Humans are forgetful and as a result of the Fall, sinful and selfish. Eating together is a daily reminder of our pre-Fall existence. Harmony, civility and camaraderie define shared meals. These values are reinforced when we “break bread” together, as a school and as a family.

Saturday, May 19, 2007

Family and The Odyssey


Yesterday, I was chatting with a friend about the importance of family. From the outset of creation, God established the family. He made Adam and Eve to be the first marriage and He commanded them to procreate (i.e., make a bigger family). God's relationship with us is described in family terms--we are His sons and daughters; Christ is our brother.


When I was reflecting on the biblical view on family, I couldn't help but think how counter-culture this view has become in the West. North Americans and Western Europeans are not having babies, they are marrying much later in life, more are not marrying at all. In a recent study by the Canadian Department of Human Resources and Social Development, Canadians are spending less time with their families and more time on their own. Eating as a family is becoming a novelty reserved for Thanksgiving and Christmas dinners. Children are being raised by daycare workers and public schools. Spouses pursue divergent careers, hobbies and holidays. The term Family seems to hold only legal and biological significance.


Some would say, who cares? Leave It to Beaver went off the air long ago. Is family important? Ironically, the two founding worldviews of the Western world---classical and Christian---celebrate family as the building blocks of civilization. I have already mentioned briefly the fundamental import of family from Genesis. Similar value is reflected in the "bible" of Classical Greece, The Odyssey.


The term "odyssey" has come to mean, in a colloquial sense, a quest or journey in which one engages on life altering adventures. However, the Odyssey is really a story about a hero's return home--his "nostos". The hero, Odysseus, shuns pleasures of goddesses and wealth, in order to return to his family. He must be a father to his son and a husband to his wife. His journey does not end until Odysseus has returned to his marriage bed. In the epic, Odysseus's return home to his island kingdom of Ithaca restores order and civilization. Odysseus is an absentee father who realizes the importance of family to a meaningful life and a civilized society. If this sounds too much like a Hallmark card synopsis, you need to read the epic poem yourself. Odysseus's return is not a "touchy feely dead-beat-dad redemption story"--it is a profoundly human proclamation of the monumental significance of family to human existence. This concept of "family" became the quintessential social underpinning for the Greek world.

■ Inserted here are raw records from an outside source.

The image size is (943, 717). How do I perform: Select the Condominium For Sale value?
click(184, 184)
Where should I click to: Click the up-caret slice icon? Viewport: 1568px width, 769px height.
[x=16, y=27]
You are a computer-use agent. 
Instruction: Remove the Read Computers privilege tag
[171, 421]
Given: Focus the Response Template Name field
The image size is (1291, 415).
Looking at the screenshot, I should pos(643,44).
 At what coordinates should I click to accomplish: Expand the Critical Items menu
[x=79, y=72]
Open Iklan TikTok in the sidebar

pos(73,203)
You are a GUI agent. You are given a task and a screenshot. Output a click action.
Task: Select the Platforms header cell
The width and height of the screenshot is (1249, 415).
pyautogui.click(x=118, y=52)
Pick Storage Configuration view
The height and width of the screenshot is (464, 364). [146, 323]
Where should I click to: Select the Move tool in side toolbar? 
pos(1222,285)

Western civilization needs to return home; we need our odyssey, our nostos.

Saturday, March 24, 2007

On Ritual and Ceremony

On the academic calendar, we draw closer to the formal and ritualistic "modi operandi" of graduation ceremonies and academic convocations. I recently came across this excerpt from C.S. Lewis's Preface to Paradise Lost, which seems to me to shed some light on the attitude of many students and faculty alike regarding the "pomp and circumstance" of ceremony and rituals.

"Above all, you must be rid of the hideous idea, fruit of a widespread inferiority complex, that pomp, on the proper occasions, has any connection with vanity or self-conceit... The modern habit of doing ceremonial things unceremoniously is no proof of humility; rather it proves the offender's inability to forget himself in the rite, and his readiness to spoil for every one else the proper pleasure of ritual."